Practical Fragments recently highlighted a paper from
Genentech in which researchers there discovered fragments that block the
activity of the prominent oncology target Ras. Illustrating just how much
interest there is in this protein, Stephen Fesik and colleagues at Vanderbilt University have just reported results of
their own work in Angew. Chem. Int. Ed.
Fesik is famous for SAR by NMR, the first truly practical
approach to fragment-based lead discovery. In the current work, the researchers
also used NMR (HSQC with 15N-labeled protein) to screen 11,000
fragments, yielding about 140 binders to the GDP-bound form of K-Ras. A number
of these were then further characterized crystallographically: of 20 cocrystal
structures obtained, all of them were found to bind in the same hydrophobic
pocket identified by the Genentech researchers. Fesik and colleagues also
noticed a nearby, electronegative cleft, and grew one of their fragments
(compound 1) to take advantage of this. This led to compound 12, the most potent
compound reported.
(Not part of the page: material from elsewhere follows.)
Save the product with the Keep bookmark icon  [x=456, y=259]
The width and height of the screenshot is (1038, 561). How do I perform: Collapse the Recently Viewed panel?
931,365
In addition to binding to the GDP-bound form of K-Ras as
assessed by NMR, this compound also inhibited Sos-mediated nucleotide exchange
in a functional assay.
Overlaying one of these compounds (blue – similar to
compound 12) with the Genentech compound DCAI (red) reveals that while both
compounds bind in the same hydrophobic pocket, they make very different
contacts.
Of course, it still remains to be determined whether this is
a ligandable site on the protein (ie, whether these – or any – molecules can be
advanced to high potency). Given the importance of Ras, it’s certain that lots
of people are doing their best to find out.
It is interesting that the binding pocket is not readily apparent in the ligand-free structure, but is formed from a rearrangement of the M67 and Y71 side chains upon ligand binding.
ReplyDeleteThat would seem to argue for checking all available structures of a target or even doing some MD runs to look for persistent, alternate conformations. What do others here think?